**Assigned task**
Using the data below, work out how many lines contain "checkbox", and report only that number.

Pixel coordinate grounding data
============
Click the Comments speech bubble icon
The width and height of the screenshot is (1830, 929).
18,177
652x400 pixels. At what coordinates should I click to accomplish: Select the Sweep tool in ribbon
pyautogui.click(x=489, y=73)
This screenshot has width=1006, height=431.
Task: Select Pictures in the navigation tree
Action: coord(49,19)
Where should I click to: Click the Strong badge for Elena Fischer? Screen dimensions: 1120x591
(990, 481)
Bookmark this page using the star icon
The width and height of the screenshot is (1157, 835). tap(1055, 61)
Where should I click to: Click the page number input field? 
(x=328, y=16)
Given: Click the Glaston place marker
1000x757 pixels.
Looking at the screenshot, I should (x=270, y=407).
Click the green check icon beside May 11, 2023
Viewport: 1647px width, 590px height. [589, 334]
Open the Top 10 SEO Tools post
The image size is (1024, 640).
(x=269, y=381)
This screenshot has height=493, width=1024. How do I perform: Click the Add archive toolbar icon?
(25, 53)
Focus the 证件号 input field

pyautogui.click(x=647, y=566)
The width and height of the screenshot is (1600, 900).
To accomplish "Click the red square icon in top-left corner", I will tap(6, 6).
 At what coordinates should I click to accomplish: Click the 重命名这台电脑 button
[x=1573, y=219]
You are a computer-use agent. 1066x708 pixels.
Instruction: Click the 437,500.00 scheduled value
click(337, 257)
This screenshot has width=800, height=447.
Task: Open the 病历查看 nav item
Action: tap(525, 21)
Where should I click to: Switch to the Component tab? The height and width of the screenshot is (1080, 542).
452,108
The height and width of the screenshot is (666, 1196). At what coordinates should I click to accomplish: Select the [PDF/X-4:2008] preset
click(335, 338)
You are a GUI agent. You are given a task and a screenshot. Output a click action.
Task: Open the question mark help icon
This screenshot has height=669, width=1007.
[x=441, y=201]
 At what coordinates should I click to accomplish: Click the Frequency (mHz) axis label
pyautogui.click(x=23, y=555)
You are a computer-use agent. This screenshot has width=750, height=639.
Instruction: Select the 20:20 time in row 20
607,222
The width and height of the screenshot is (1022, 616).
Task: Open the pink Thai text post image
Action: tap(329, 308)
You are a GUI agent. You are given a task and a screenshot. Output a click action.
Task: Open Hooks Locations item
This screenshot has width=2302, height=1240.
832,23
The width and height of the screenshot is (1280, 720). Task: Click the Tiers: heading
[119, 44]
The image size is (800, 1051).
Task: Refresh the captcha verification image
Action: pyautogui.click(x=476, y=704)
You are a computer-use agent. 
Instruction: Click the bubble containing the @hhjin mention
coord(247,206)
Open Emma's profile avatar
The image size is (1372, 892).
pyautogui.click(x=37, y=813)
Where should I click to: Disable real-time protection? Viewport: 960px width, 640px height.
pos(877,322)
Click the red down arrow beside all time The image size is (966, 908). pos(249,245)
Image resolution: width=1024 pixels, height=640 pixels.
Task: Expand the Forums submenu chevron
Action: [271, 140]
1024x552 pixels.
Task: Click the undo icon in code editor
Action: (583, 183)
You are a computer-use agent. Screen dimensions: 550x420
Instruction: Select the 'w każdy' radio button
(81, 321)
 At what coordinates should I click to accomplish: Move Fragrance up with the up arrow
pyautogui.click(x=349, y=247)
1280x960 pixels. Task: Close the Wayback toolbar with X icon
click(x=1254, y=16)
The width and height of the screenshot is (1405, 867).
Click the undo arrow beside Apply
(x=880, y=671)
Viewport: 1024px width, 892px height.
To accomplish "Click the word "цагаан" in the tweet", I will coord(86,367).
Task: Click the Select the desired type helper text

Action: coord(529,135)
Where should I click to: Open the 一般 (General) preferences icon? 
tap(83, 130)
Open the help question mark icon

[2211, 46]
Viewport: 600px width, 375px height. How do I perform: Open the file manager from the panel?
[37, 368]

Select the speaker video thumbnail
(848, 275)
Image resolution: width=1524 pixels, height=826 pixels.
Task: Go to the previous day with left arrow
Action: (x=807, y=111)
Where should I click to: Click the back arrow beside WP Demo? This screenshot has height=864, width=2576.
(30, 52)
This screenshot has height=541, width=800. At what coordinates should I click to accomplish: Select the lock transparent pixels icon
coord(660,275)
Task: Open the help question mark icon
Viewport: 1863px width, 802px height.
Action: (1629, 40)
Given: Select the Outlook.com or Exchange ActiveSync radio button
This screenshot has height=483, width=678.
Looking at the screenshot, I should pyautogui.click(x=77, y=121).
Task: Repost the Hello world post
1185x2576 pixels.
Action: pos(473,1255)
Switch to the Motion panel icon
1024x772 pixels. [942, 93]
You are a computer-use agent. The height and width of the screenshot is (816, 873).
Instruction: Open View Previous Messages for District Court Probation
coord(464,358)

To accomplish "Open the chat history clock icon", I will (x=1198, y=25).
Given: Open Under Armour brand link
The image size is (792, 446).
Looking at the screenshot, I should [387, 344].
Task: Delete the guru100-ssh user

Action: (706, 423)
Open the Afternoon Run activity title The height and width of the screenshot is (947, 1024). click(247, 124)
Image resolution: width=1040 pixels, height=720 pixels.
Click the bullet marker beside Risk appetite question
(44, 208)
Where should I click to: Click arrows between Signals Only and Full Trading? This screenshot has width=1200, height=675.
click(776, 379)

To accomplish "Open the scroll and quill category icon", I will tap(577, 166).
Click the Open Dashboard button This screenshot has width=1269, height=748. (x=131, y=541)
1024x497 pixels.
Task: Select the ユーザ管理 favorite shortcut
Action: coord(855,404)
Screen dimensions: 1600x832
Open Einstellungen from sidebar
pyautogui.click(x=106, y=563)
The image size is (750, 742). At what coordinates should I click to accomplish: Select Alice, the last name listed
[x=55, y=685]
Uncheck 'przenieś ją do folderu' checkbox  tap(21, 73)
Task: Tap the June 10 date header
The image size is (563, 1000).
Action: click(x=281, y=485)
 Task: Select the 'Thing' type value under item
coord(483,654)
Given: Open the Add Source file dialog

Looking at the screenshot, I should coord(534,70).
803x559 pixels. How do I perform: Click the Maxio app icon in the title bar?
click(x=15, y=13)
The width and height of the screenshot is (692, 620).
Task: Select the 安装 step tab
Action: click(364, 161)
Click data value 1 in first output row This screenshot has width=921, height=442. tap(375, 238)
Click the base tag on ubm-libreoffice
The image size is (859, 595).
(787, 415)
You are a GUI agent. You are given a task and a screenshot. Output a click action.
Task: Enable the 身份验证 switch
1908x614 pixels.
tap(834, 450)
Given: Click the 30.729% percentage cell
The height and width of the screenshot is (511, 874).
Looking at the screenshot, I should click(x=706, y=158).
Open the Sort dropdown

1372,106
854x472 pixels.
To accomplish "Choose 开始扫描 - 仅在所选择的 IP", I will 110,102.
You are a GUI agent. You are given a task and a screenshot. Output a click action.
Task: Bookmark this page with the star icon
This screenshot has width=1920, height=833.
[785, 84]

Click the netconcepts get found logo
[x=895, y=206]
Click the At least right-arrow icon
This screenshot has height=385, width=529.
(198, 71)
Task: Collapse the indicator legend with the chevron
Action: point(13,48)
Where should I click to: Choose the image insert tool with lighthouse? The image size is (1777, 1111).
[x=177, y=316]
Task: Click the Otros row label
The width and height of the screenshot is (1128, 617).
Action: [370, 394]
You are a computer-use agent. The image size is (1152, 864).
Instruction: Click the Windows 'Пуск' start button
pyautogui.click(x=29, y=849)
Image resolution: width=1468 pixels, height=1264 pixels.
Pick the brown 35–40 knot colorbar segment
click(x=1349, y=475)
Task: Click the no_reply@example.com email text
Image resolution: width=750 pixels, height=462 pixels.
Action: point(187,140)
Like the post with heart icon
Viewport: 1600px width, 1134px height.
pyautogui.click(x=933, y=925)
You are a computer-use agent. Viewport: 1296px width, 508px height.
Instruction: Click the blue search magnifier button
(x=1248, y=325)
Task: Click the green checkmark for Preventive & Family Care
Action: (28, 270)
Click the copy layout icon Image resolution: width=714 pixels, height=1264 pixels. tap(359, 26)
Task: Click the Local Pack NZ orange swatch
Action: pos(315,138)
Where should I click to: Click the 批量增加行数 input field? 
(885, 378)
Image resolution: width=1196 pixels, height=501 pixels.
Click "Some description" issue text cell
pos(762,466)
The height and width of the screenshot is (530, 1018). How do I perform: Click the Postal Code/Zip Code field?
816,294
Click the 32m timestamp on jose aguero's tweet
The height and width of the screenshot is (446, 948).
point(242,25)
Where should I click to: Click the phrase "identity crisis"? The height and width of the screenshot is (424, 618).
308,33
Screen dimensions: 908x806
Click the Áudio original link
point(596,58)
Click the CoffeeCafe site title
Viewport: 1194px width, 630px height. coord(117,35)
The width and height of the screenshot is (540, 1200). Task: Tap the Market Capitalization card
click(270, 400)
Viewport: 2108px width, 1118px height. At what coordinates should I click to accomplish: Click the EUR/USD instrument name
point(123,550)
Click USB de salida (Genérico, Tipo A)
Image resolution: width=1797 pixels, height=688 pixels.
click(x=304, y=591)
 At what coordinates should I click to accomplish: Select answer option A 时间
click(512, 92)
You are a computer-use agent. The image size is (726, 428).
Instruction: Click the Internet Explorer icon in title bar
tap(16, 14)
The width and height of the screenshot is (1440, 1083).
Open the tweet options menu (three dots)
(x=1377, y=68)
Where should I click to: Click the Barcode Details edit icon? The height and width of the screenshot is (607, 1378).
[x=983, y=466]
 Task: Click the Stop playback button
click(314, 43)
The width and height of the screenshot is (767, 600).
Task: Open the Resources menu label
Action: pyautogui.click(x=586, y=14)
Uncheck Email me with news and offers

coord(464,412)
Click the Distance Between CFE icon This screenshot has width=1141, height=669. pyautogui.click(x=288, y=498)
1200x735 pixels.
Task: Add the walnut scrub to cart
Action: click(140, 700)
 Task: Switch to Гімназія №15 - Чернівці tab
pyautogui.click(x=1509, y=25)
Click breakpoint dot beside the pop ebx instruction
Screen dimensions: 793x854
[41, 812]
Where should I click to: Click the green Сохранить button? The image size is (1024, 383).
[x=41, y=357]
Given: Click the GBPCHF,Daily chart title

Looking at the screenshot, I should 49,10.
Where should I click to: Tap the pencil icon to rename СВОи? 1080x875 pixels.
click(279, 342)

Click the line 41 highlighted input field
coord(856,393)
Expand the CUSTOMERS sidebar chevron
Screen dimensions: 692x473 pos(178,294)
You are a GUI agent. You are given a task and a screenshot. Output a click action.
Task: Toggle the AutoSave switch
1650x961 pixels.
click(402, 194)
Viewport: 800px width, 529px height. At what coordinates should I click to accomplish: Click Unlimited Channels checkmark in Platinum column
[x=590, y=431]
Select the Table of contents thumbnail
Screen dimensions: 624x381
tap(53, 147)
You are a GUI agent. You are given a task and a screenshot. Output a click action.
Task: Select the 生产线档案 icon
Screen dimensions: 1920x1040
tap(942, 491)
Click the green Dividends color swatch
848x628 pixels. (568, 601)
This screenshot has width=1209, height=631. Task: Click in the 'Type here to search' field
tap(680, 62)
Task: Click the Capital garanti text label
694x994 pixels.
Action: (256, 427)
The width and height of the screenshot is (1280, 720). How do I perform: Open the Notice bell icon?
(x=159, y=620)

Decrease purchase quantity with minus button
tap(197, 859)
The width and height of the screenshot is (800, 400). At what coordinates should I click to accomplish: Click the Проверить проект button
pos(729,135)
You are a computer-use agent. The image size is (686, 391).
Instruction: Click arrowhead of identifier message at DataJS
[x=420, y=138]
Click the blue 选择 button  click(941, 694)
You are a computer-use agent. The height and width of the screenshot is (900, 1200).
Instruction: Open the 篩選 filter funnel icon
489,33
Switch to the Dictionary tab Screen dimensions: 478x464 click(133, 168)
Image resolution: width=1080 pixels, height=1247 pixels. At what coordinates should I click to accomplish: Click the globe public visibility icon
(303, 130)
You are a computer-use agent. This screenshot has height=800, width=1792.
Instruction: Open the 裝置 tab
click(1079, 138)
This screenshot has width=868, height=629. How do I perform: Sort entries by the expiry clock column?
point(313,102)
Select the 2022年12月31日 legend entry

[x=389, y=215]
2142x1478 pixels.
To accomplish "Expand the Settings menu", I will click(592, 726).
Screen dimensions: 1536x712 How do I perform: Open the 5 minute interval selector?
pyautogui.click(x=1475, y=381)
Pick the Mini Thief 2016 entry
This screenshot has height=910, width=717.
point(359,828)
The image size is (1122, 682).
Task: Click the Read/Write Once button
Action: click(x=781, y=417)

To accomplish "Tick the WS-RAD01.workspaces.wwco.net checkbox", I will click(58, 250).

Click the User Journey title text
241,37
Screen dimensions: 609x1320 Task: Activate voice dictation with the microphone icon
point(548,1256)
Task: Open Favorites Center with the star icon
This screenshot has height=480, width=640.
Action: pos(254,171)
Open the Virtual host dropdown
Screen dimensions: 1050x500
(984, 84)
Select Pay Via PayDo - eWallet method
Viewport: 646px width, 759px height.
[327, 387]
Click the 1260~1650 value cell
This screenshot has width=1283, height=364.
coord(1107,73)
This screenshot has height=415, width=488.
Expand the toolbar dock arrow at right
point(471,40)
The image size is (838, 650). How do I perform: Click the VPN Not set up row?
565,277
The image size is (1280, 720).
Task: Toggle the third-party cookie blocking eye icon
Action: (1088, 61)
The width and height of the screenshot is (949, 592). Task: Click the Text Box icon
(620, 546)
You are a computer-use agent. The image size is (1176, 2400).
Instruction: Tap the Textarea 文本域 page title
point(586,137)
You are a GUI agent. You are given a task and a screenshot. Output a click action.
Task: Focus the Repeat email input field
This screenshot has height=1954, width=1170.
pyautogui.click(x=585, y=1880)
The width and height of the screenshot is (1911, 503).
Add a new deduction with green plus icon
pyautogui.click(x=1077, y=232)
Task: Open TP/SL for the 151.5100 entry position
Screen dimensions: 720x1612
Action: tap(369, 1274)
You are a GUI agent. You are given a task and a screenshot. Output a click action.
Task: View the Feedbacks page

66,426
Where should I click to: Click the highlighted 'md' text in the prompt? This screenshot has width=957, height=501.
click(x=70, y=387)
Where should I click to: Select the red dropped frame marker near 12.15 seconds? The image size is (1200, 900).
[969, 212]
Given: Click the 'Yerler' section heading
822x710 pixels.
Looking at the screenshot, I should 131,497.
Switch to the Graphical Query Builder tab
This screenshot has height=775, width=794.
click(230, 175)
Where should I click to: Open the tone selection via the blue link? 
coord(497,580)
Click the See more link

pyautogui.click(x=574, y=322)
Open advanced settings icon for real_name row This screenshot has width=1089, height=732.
============
**Written solution**
2